Apache Cassandra is a highly available, distributed, partitioned row store. It is one of the more popular NoSQL databases used by both small and large companies all over the world to store and efficiently retrieve large amounts of data. While there are licensed, proprietary versions available (which include enterprise support), Cassandra is also a top-level project of the Apache Software Foundation, and has deep roots in the open source community. This makes Cassandra a proven and battle-tested approach to scaling high-throughput applications.
Introduction to Cassandra
High availability
Cassandra's design is premised on the points outlined in the Dynamo: Amazon's Highly Available Key-value Store paper (https://www.allthingsdistributed.com/files/amazon-dynamo-sosp2007.pdf). Specifically, when you have large networks of interconnected hardware, something is always in a state of failure. In reality, every piece of hardware being in a healthy state is the exception, rather than the rule. Therefore, it is important that a data storage system is able to deal with (and account for) issues such as network or disk failure.
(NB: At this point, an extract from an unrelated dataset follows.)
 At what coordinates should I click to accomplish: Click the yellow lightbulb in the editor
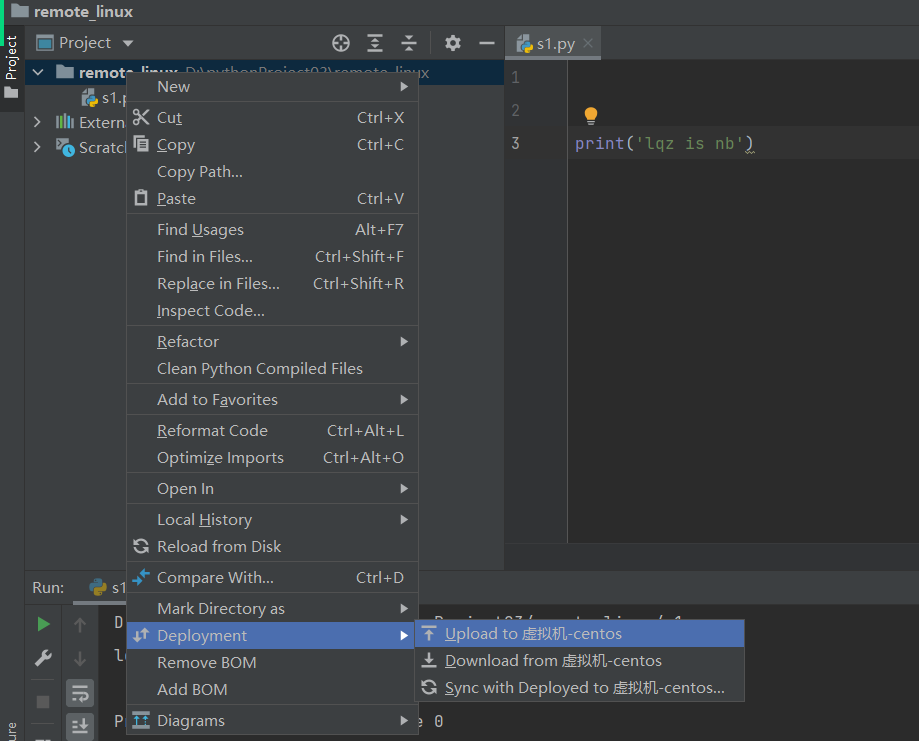click(591, 116)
Depending on the Replication Factor (RF) and required consistency level, a Cassandra cluster is capable of sustaining operations with one or two nodes in a failure state. For example, let's assume that a cluster with a single data center has a keyspace configured for a RF of three. This means that the cluster contains three copies of each row of data. If an application queries with a consistency level of one, then it can still function properly with one or two nodes in a down state.
Distributed
Cassandra is known as a distributed database. A Cassandra cluster is a collection of nodes (individual instances running Cassandra) all working together to serve the same dataset. Nodes can also be grouped together into logical data centers. This is useful for providing data locality for an application or service layer, as well as for working with Cassandra instances that have been deployed in different regions of a public cloud.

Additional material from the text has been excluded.